Every line of the data below should be retyped exactly.

[Data entries]

┌──

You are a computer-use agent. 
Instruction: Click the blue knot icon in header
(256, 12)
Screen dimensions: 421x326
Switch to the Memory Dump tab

└──

**REPLY TO THE EXERCISE:**
You are a computer-use agent. 
Instruction: Click the blue knot icon in header
(256, 12)
Screen dimensions: 421x326
Switch to the Memory Dump tab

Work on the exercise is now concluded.